___ RECORDED INFORMATION ___
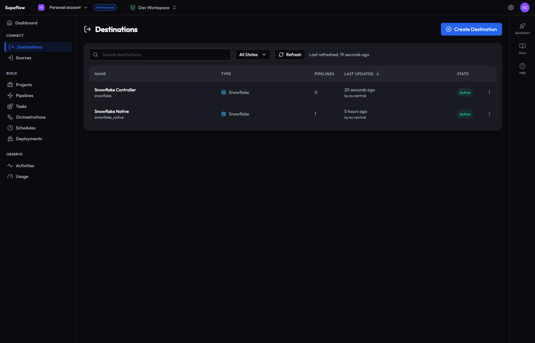Open settings gear icon in header
535x343 pixels.
tap(511, 8)
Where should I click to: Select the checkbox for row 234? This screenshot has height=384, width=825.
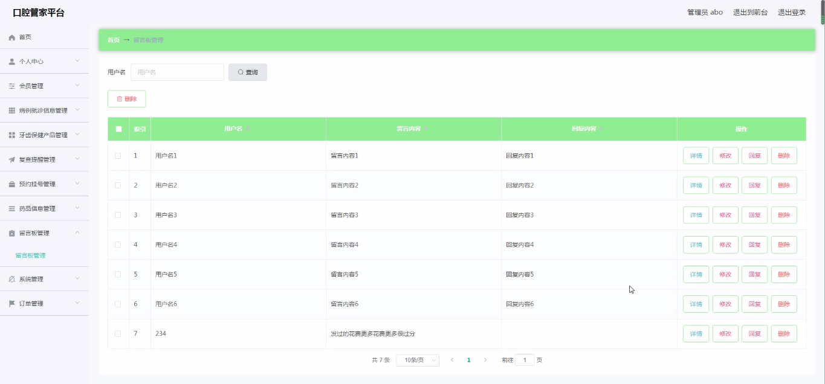pos(118,334)
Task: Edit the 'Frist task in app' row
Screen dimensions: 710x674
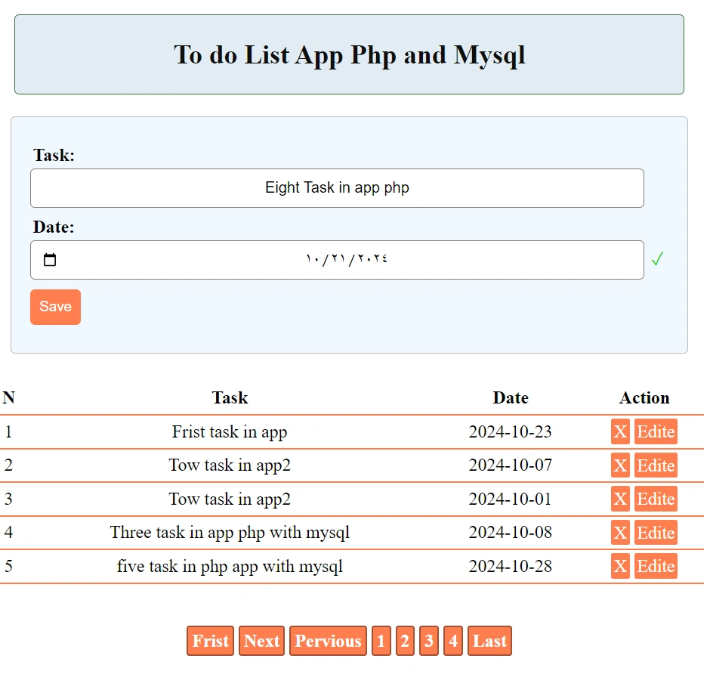Action: point(656,431)
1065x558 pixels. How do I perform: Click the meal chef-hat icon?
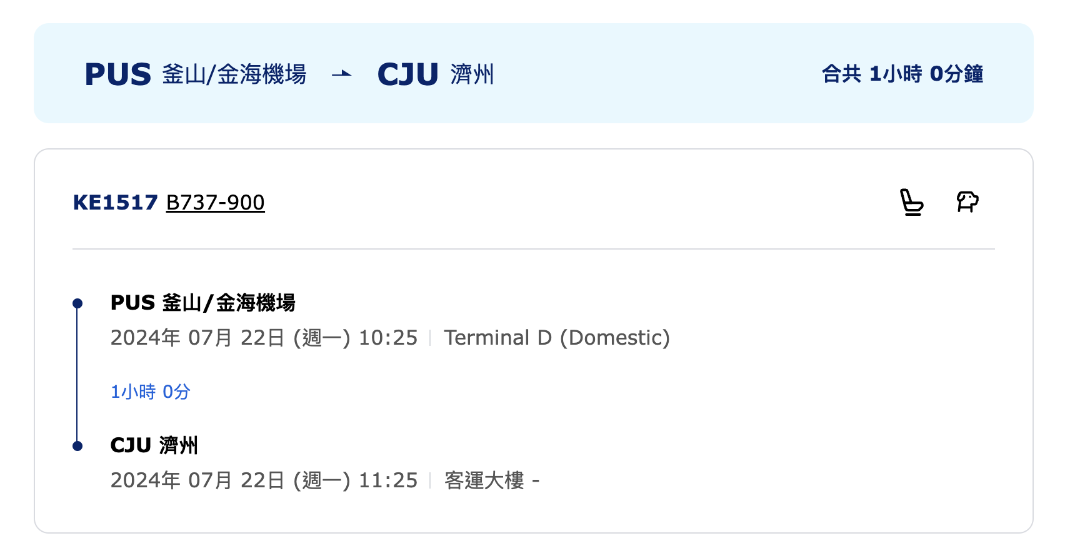968,201
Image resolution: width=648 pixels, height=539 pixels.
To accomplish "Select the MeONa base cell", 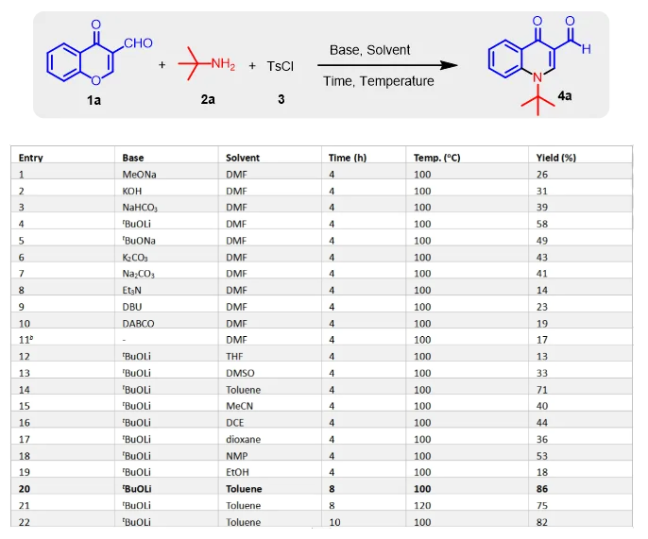I will tap(138, 174).
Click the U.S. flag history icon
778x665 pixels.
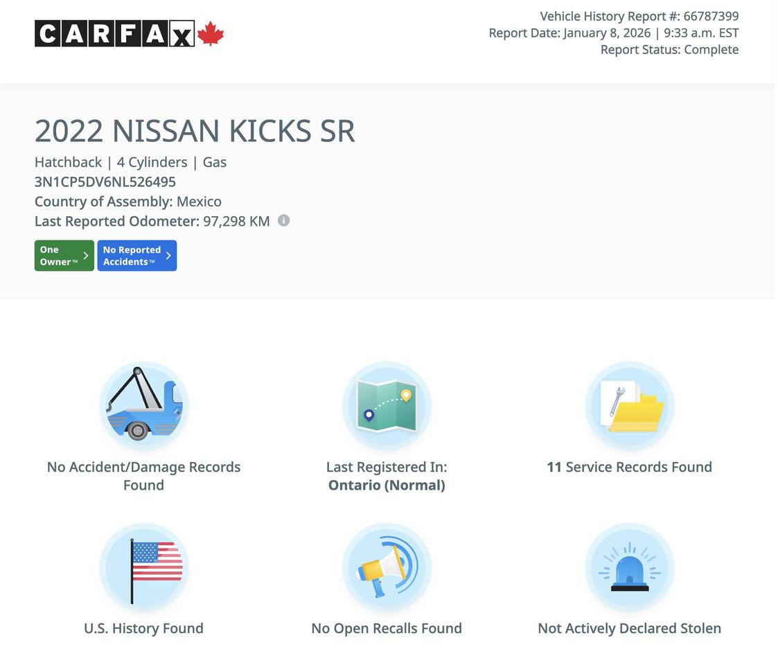[143, 567]
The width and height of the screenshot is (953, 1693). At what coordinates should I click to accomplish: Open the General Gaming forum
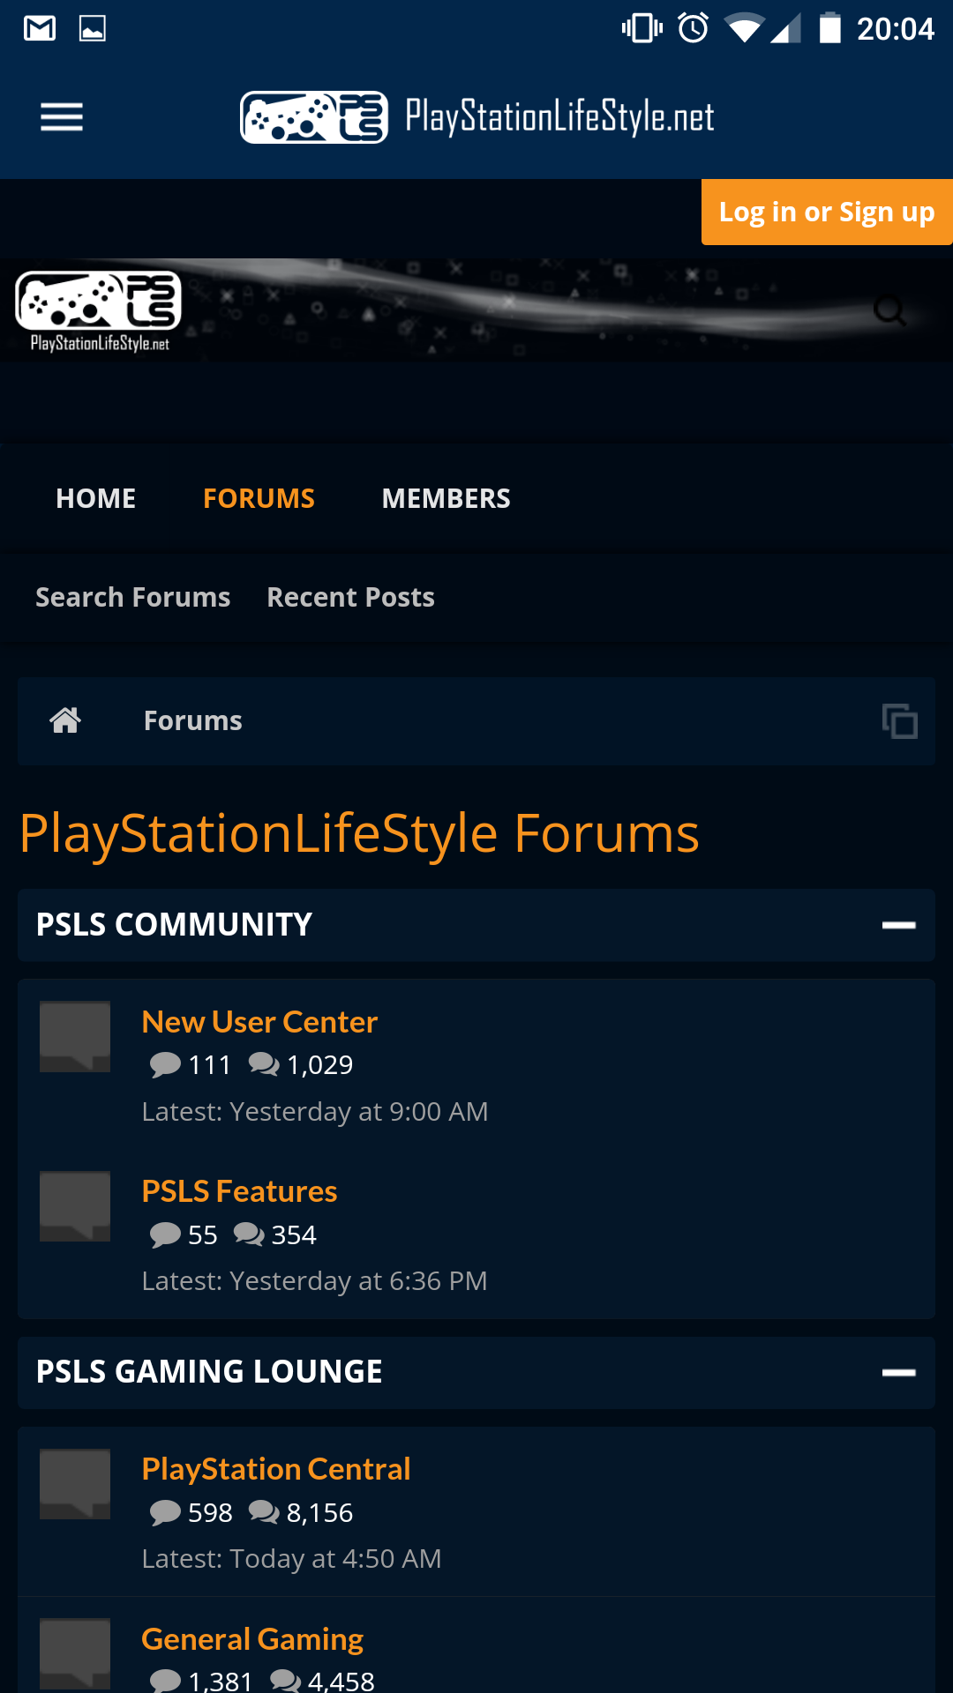252,1639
___
▶ _WHAT YOU WILL DO_: Swap "checkbox" for "radio button" in the lines, beginning at the line that has "Where should I" and stopping after the one with "Action: point(656,431)". Write only those lines, without the pictures.

▶ _TASK SOLUTION_:
Where should I click to: Select the radio button for row 234? This screenshot has height=384, width=825.
pos(118,334)
Task: Edit the 'Frist task in app' row
Screen dimensions: 710x674
Action: point(656,431)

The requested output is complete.